● **Exercise objective**
Quote the material between the line containing "Pin the App registrations blade" and the line containing "pyautogui.click(x=14, y=108)", inclusive, and leave the pictures out.
[Available records start]
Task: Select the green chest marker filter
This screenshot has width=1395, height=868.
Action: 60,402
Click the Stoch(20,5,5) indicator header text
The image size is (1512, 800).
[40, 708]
[Available records end]
[Available records start]
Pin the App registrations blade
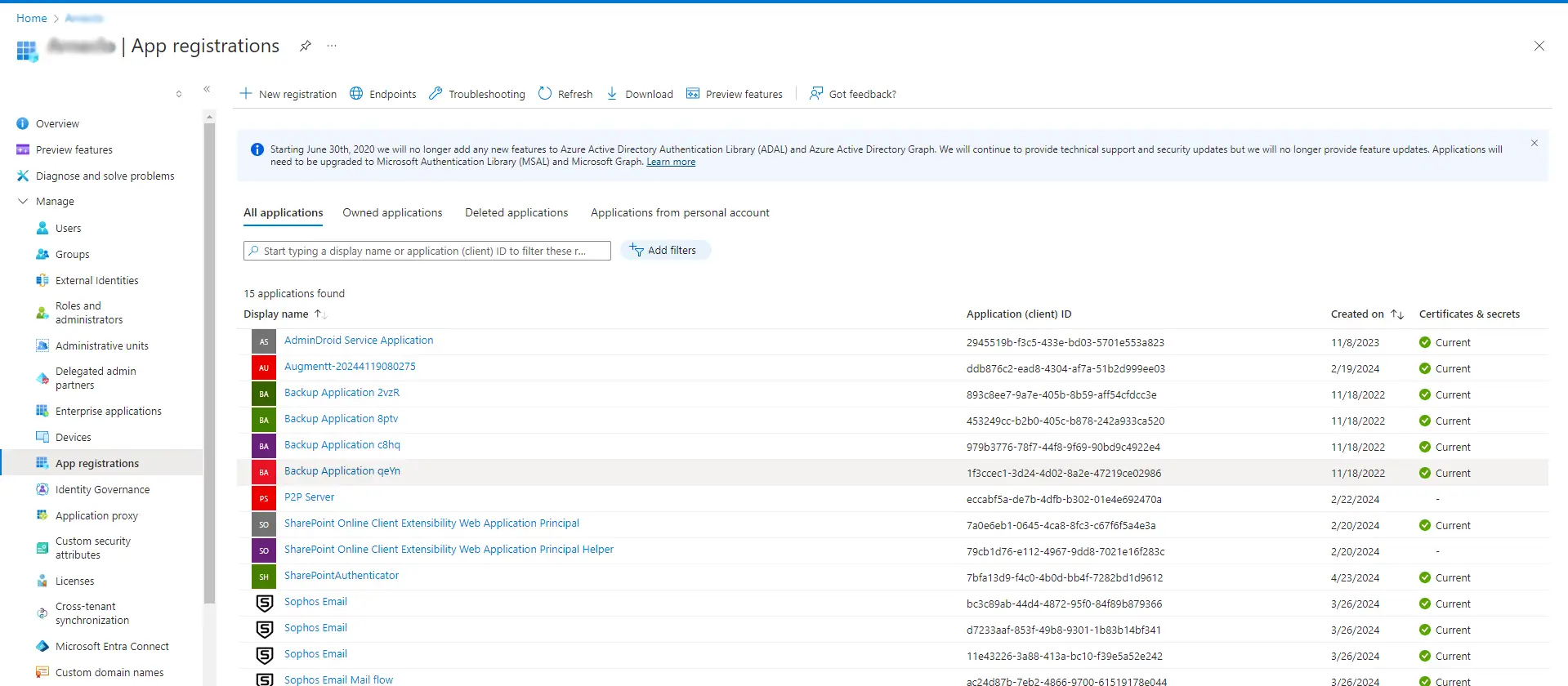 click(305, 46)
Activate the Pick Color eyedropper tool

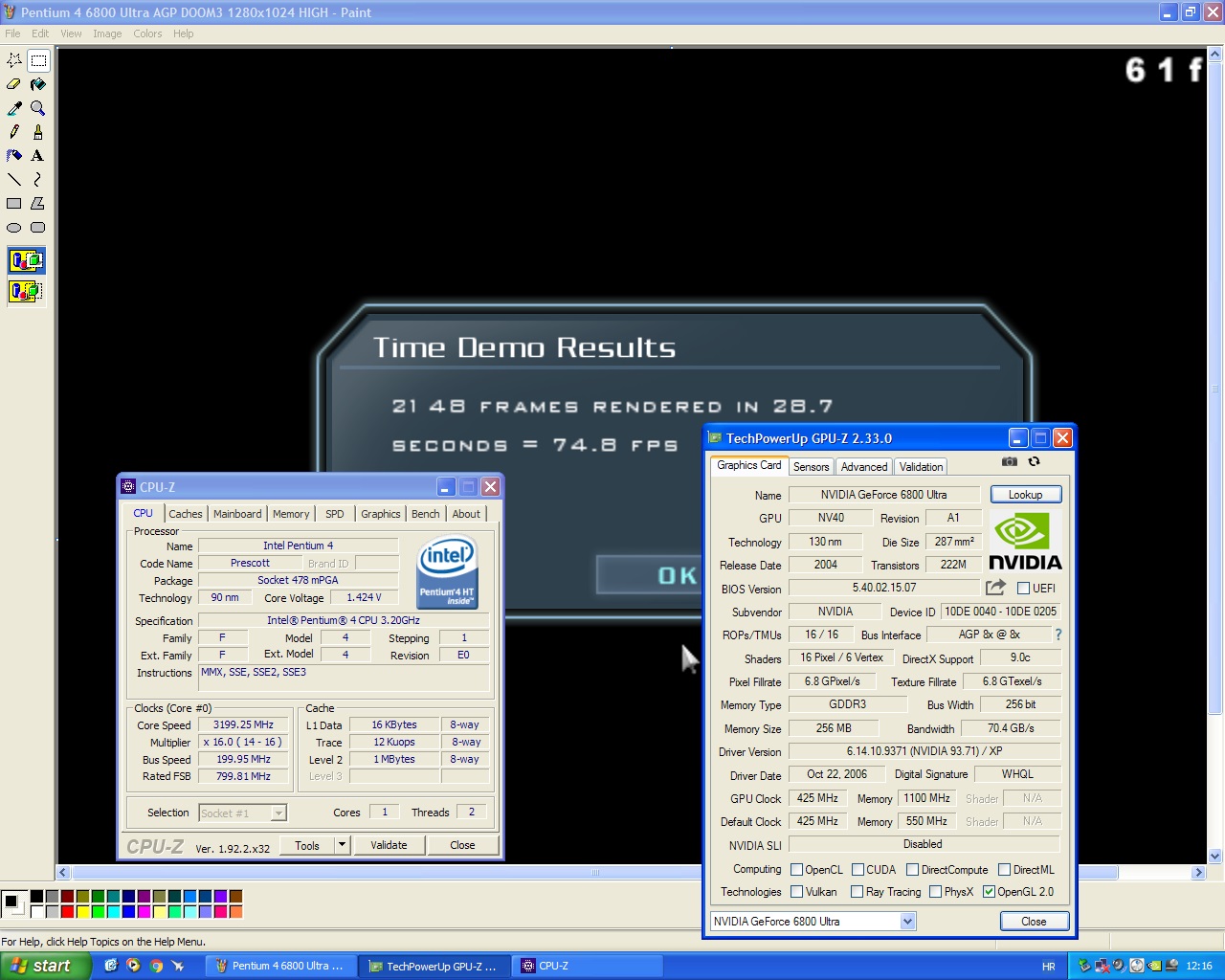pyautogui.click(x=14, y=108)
[Available records end]
[Available records start]
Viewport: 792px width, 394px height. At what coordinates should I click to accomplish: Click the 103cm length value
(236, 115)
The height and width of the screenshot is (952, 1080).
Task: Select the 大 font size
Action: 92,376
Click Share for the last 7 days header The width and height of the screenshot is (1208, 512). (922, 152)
[Available records end]
● **Task result**
Pin the App registrations blade
 click(305, 46)
Activate the Pick Color eyedropper tool

pyautogui.click(x=14, y=108)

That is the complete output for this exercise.